Continuations are not supported.

Tomas

From: ironruby-core-bounces at rubyforge.org<mailto:ironruby-core-bounces at rubyforge.org> [mailto:ironruby-core-bounces at rubyforge.org] On Behalf Of Ryan Riley
Sent: Saturday, August 23, 2008 1:45 PM
To: ironruby-core at rubyforge.org<mailto:ironruby-core at rubyforge.org>
Subject: Re: [Ironruby-core] Green paper on IronRuby

Speaking of continuations, what is the status of continuations for IronRuby? Is it in or out? If it's in, then I would think you should leave it.
On Sat, Aug 23, 2008 at 9:44 AM, John Lam (IRONRUBY) <jflam at microsoft.com<mailto:jflam at microsoft.com><mailto:jflam at microsoft.com><mailto:jflam at microsoft.com>> wrote:
Hi Ivan,

I thought I'd give a few quick comments on your paper:

- re: Duck Typing - I wouldn't characterize Ruby as not caring, or "caring less" about its type hierarchy. Ruby does depend on the type hierarchy (which includes mixins) to determine the method resolution order when dispatching method calls.
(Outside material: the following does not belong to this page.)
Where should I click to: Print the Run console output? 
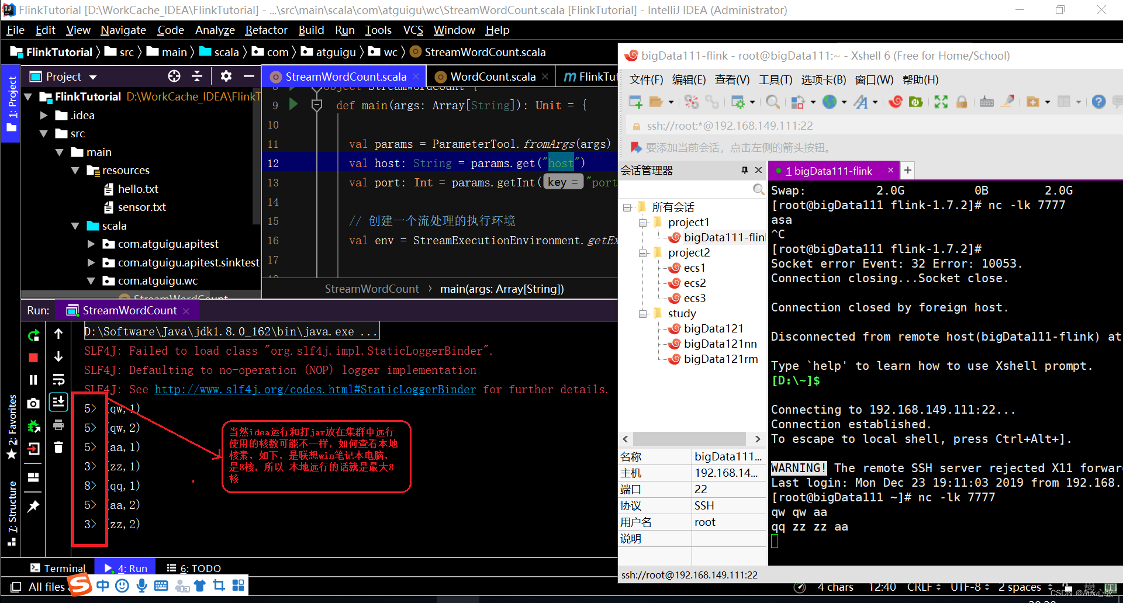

- re: implicit type conversions - while it's true that Ruby does not perform implicit type conversions by default for the case of 1 + "1", programmers are free to (and have done) overloads of the "+" method to do exactly this kind of thing.

- I think it would be better to simply describe the typing models (static/dynamic, weak/strong) by example in different exemplar languages followed by some examples in Ruby that characterizes it as a strong/dynamic language.
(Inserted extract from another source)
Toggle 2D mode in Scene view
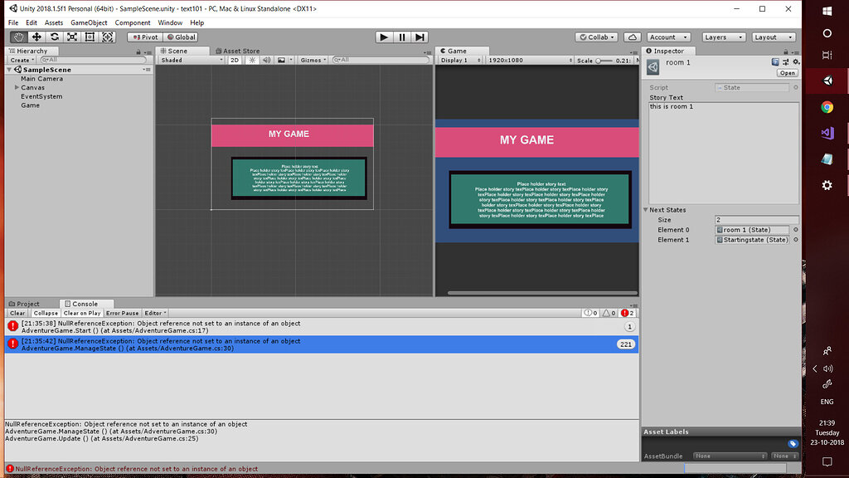pos(235,60)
- In the case of your conversion argument, "Ruby won't allow you however to change the type of an integer object without an explicit conversion step ... ". The conversion step actually creates a new object - it doesn't change the type of an existing object. This is an important distinction since "changing the type of an object" would infer somehow changing the 'shape' of the object. This can be accomplished in Ruby by adding / removing / changing mixins, adding / removing / changing methods etc. In other languages like Python, you can change the 'shape' of a class by redefining what its base class is. This, to me, is the essence of what makes a language 'dynamically typed' - you can change types at runtime vs. baking them at compile time.
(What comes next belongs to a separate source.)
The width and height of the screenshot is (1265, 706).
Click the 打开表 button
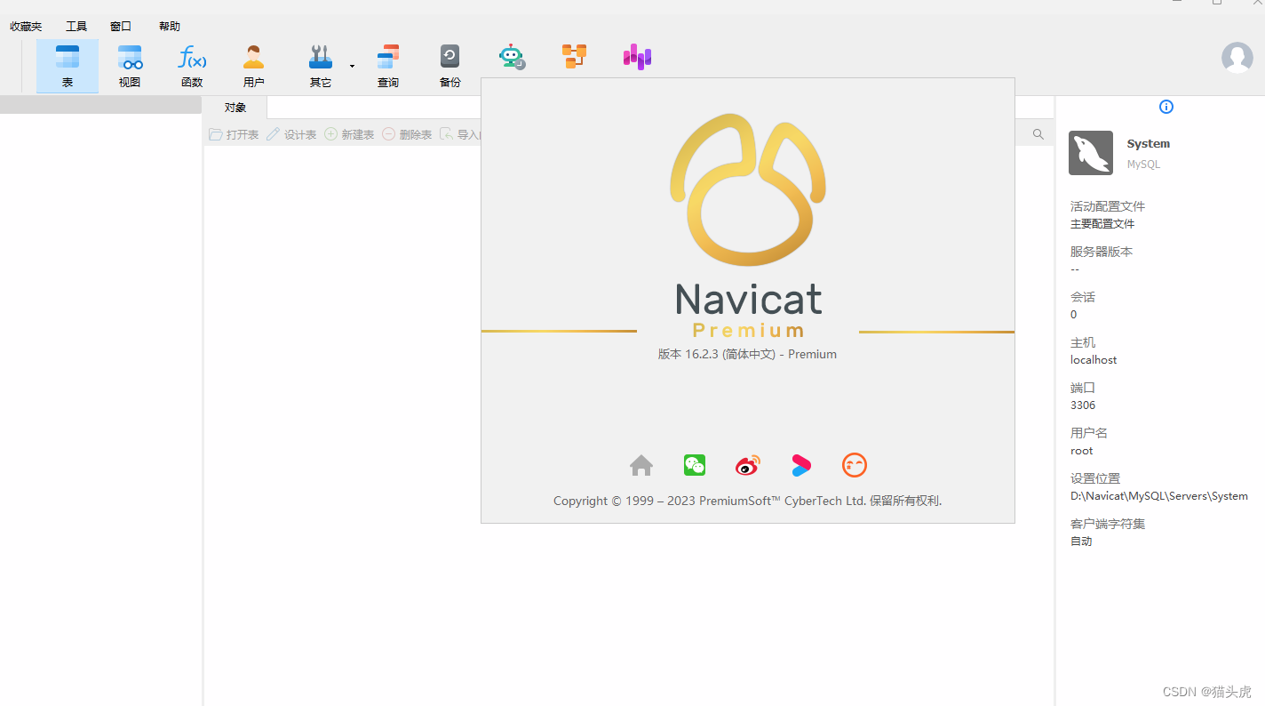pos(234,134)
- re: closures - blocks also capture their containing lexical scope. Lambdas are required to turn blocks into first-class entities (assigning to variables).

- re: continuations - I would cut out the section on continuations entirely since it is an esoteric construct that is not consistently supported across all Ruby implementations.

- re: example of overloading System::String: You introduce global variables in your example without explaining what they are. I would rewrite this using only local variables since we have the artificial limitation of not supporting locals yet in our console.

- re: WPF example. There's a lot of magic included in the require 'wpf' line of code. While this is early in the book, I would definitely call out the magic in require 'wpf', or at least make a goal of explaining how that magic works in a subsequent chapter that you can forward ref from the example.

Thanks,
-John




-----Original Message-----
From: ironruby-core-bounces at rubyforge.org<mailto:ironruby-core-bounces at rubyforge.org><mailto:ironruby-core-bounces at rubyforge.org><mailto:ironruby-core-bounces at rubyforge.org> [mailto:ironruby-core-<mailto:ironruby-core-><mailto:ironruby-core->
bounces at rubyforge.org<mailto:bounces at rubyforge.org><mailto:bounces at rubyforge.org><mailto:bounces at rubyforge.org>] On Behalf Of Ivan Porto Carrero
Sent: Friday, August 22, 2008 12:31 PM
To: ironruby-core at rubyforge.org<mailto:ironruby-core at rubyforge.org><mailto:ironruby-core at rubyforge.org><mailto:ironruby-core at rubyforge.org>
Subject: [Ironruby-core] Green paper on IronRuby

Manning just published my green paper on ironruby.